You cannot build lasting relationships by being insincere. If you try to resist who you truly are, you will stunt your own personal and professional growth.
The natural development of a relationship is built on finding common ground. If you find a common point of interest, your conversations will start to feel more natural and less stiff. Remember, the point is to connect with someone, not make small talk that will be forgotten later. If you talk only of their position, you will come across like a fan; you will feel like the conversation is forced, because it will be.
- Know Your Own Worth
People beginning their careers, like Celia, or leaders striving to make it to the executive level, can easily feel intimidated when networking with people in positions they see themselves in someday. But remember this:
You hold your own value.
You must believe that people have something to gain through connecting with you. Networking should be an opportunity for discovery. While you can’t will yourself into being an extrovert, concentrating on what you bring to the table will give you the confidence to attend networking events and actively engage with people.
- Follow Up
One of the worst things you can do is attend a networking event or party, collect a bunch of business cards, and then never contact the people you met. Building a lasting relationship requires more than one interaction, after all.

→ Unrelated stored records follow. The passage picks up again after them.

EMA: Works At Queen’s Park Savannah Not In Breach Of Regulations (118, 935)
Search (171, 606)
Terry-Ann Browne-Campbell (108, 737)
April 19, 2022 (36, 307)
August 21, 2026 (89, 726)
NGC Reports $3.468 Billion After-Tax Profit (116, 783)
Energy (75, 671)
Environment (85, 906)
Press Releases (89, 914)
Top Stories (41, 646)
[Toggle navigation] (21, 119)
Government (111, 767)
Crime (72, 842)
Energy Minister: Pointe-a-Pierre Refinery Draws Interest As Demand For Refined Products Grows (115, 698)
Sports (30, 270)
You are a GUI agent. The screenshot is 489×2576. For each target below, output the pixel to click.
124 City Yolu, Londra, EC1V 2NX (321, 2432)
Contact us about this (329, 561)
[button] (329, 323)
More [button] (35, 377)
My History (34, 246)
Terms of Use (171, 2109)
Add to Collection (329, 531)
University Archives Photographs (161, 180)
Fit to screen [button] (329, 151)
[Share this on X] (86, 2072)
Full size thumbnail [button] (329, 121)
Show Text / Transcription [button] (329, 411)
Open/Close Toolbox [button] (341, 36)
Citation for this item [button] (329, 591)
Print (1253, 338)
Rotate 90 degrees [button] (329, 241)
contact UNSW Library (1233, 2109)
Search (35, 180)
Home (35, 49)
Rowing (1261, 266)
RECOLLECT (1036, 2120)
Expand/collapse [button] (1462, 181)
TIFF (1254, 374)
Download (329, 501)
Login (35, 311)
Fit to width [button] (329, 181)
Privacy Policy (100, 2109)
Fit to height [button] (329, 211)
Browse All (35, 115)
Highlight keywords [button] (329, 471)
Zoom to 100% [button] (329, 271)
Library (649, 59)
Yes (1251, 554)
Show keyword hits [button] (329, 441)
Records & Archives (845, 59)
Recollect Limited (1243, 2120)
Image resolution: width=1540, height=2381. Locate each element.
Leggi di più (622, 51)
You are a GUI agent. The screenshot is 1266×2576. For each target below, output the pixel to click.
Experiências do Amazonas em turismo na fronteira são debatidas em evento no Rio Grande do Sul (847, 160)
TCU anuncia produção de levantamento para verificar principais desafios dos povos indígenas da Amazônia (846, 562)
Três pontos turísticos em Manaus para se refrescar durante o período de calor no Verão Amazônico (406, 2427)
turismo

Send a short email to those you connected with within the few days following an initial meeting. Let them know how much you enjoyed the introduction, and possibly set up another meeting — even if it is just a phone call.
We all try to make a memorable impression when meeting someone new, but the truth is that people are busy and if you give them the opportunity to forget about you — they will.
By following up with new contacts, you remove this obstacle; you let them know that the encounter is important to you and that you also value their time as well.
- Invest in the Success of Others
Lasting relationships depend on both parties being invested in the success of the other. It is important to not only recognize your own skills, but to use your skills, connections and knowledge to benefit others.
This act of service deepens a relationship and will change the way you view networking; instead of feeling as if you are “pushing yourself” on someone as Celia did, you are able to feel a bigger purpose of helping another. Networking feels less selfish.
This is especially important for senior leaders to recognize, as their years in their profession have earned them knowledge and resources that have the potential to assist and encourage entry-level or marginalized professionals in their field.
However, those who are just beginning their careers should never feel they have nothing to offer — even though research shows this is the dominant inclination. This is why it is essential for those in management positions (like Celia’s boss) to take an active interest in their employees’ success and happiness.
Do you know what your employees’ goals are? Do you know that they show aptitude for? Where their talents lie? You should.
- Find A Mentor. Be a Mentor.
If you practice the above four codes of effective networking, you may find that you’ve attracted the attention of many possible mentors. Someone may approach you, but don’t be shy about approaching someone you admire. Senior leaders are constantly (or at least should be) looking for the next generation of talent.
It is also important not to underestimate the power of feeling useful. Senior leaders often become reflective at this point in their careers, and would welcome the opportunity to support a young professional build their own career.
Service has a natural cycle to it.
When you’ve achieved success in your industry or have devoted many years to your profession (oftentimes both) then you’ve certainly gained experience, knowledge and resources that you can share with others.
Networking can be an incredibly rewarding professional experience, and these days, quite frankly, a necessary component of professional success. Remember, nobody got to the top all by themselves.
Even people we admire hate putting themselves out there. Approach networking with an open mind and a willingness to learn.
If you focus on creating and maintaining authentic connections with people and get excited by how you can use your knowledge and resources to benefit others, you will find yourself looking forward to networking events. Or maybe not — but at the very least, networking will come easier to you.
Those who network are proven to advance faster, have a higher capacity for innovation and creativity, create more opportunities and have an increased level of job satisfaction.
And, after all, isn’t that the point?